╭─ Entries

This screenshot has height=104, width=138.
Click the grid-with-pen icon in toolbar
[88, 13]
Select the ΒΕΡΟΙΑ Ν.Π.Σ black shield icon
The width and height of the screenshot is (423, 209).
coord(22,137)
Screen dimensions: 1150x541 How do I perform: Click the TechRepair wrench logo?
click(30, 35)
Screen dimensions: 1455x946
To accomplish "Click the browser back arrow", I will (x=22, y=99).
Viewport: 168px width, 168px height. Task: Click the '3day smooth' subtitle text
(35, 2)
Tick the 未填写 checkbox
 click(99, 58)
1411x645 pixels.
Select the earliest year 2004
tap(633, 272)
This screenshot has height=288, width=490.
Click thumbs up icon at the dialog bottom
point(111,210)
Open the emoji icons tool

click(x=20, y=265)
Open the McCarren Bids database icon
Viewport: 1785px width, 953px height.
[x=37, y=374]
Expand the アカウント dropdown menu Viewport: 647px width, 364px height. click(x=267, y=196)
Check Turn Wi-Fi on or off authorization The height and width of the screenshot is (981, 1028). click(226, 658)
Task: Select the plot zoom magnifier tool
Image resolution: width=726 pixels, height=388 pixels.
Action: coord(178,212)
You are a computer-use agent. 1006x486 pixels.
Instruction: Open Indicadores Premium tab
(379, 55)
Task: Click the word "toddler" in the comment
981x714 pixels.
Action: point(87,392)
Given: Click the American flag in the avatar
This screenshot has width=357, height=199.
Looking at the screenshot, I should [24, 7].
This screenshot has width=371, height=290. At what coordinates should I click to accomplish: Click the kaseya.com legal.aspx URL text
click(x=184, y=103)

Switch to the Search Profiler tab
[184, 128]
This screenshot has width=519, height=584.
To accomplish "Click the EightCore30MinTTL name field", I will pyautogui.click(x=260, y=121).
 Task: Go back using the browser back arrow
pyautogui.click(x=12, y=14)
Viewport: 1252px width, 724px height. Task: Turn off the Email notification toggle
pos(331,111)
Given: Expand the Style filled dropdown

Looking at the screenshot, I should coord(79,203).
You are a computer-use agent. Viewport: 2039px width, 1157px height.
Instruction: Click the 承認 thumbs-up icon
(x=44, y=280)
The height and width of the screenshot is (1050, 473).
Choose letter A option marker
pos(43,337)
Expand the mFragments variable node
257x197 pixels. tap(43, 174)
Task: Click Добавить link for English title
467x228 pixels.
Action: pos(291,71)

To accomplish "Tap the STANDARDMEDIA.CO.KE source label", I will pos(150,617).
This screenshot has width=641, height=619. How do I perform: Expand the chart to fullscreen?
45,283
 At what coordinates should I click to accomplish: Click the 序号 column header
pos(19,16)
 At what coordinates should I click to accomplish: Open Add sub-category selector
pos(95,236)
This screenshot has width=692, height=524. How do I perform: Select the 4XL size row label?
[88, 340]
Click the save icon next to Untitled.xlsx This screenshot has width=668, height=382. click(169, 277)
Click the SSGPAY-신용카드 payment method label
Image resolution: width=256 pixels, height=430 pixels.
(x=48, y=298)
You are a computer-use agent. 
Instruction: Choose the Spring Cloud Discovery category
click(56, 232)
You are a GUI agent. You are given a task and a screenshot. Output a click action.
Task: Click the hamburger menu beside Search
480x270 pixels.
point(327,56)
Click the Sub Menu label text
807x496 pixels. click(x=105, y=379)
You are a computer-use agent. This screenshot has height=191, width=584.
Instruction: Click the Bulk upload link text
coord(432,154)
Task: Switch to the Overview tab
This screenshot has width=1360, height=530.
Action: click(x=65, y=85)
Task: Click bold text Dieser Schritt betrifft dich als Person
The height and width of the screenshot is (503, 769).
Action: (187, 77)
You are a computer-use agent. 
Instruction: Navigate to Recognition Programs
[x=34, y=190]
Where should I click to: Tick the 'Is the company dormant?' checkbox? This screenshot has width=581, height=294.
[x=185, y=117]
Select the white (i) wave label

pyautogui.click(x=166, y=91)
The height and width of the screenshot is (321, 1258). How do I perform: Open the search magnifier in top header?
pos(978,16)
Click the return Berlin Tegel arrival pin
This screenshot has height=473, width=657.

╰─

## Exercise requirements:
Reproduce these lines without any alteration.

## Answer to the problem:
This screenshot has height=104, width=138.
Click the grid-with-pen icon in toolbar
[88, 13]
Select the ΒΕΡΟΙΑ Ν.Π.Σ black shield icon
The width and height of the screenshot is (423, 209).
coord(22,137)
Screen dimensions: 1150x541 How do I perform: Click the TechRepair wrench logo?
click(30, 35)
Screen dimensions: 1455x946
To accomplish "Click the browser back arrow", I will (x=22, y=99).
Viewport: 168px width, 168px height. Task: Click the '3day smooth' subtitle text
(35, 2)
Tick the 未填写 checkbox
 click(99, 58)
1411x645 pixels.
Select the earliest year 2004
tap(633, 272)
This screenshot has height=288, width=490.
Click thumbs up icon at the dialog bottom
point(111,210)
Open the emoji icons tool

click(x=20, y=265)
Open the McCarren Bids database icon
Viewport: 1785px width, 953px height.
[x=37, y=374]
Expand the アカウント dropdown menu Viewport: 647px width, 364px height. click(x=267, y=196)
Check Turn Wi-Fi on or off authorization The height and width of the screenshot is (981, 1028). click(226, 658)
Task: Select the plot zoom magnifier tool
Image resolution: width=726 pixels, height=388 pixels.
Action: coord(178,212)
You are a computer-use agent. 1006x486 pixels.
Instruction: Open Indicadores Premium tab
(379, 55)
Task: Click the word "toddler" in the comment
981x714 pixels.
Action: point(87,392)
Given: Click the American flag in the avatar
This screenshot has width=357, height=199.
Looking at the screenshot, I should [24, 7].
This screenshot has width=371, height=290. At what coordinates should I click to accomplish: Click the kaseya.com legal.aspx URL text
click(x=184, y=103)

Switch to the Search Profiler tab
[184, 128]
This screenshot has width=519, height=584.
To accomplish "Click the EightCore30MinTTL name field", I will pyautogui.click(x=260, y=121).
 Task: Go back using the browser back arrow
pyautogui.click(x=12, y=14)
Viewport: 1252px width, 724px height. Task: Turn off the Email notification toggle
pos(331,111)
Given: Expand the Style filled dropdown

Looking at the screenshot, I should coord(79,203).
You are a computer-use agent. Viewport: 2039px width, 1157px height.
Instruction: Click the 承認 thumbs-up icon
(x=44, y=280)
The height and width of the screenshot is (1050, 473).
Choose letter A option marker
pos(43,337)
Expand the mFragments variable node
257x197 pixels. tap(43, 174)
Task: Click Добавить link for English title
467x228 pixels.
Action: pos(291,71)

To accomplish "Tap the STANDARDMEDIA.CO.KE source label", I will pos(150,617).
This screenshot has width=641, height=619. How do I perform: Expand the chart to fullscreen?
45,283
 At what coordinates should I click to accomplish: Click the 序号 column header
pos(19,16)
 At what coordinates should I click to accomplish: Open Add sub-category selector
pos(95,236)
This screenshot has width=692, height=524. How do I perform: Select the 4XL size row label?
[88, 340]
Click the save icon next to Untitled.xlsx This screenshot has width=668, height=382. click(169, 277)
Click the SSGPAY-신용카드 payment method label
Image resolution: width=256 pixels, height=430 pixels.
(x=48, y=298)
You are a computer-use agent. 
Instruction: Choose the Spring Cloud Discovery category
click(56, 232)
You are a GUI agent. You are given a task and a screenshot. Output a click action.
Task: Click the hamburger menu beside Search
480x270 pixels.
point(327,56)
Click the Sub Menu label text
807x496 pixels. click(x=105, y=379)
You are a computer-use agent. This screenshot has height=191, width=584.
Instruction: Click the Bulk upload link text
coord(432,154)
Task: Switch to the Overview tab
This screenshot has width=1360, height=530.
Action: click(x=65, y=85)
Task: Click bold text Dieser Schritt betrifft dich als Person
The height and width of the screenshot is (503, 769).
Action: (187, 77)
You are a computer-use agent. 
Instruction: Navigate to Recognition Programs
[x=34, y=190]
Where should I click to: Tick the 'Is the company dormant?' checkbox? This screenshot has width=581, height=294.
[x=185, y=117]
Select the white (i) wave label

pyautogui.click(x=166, y=91)
The height and width of the screenshot is (321, 1258). How do I perform: Open the search magnifier in top header?
pos(978,16)
Click the return Berlin Tegel arrival pin
This screenshot has height=473, width=657.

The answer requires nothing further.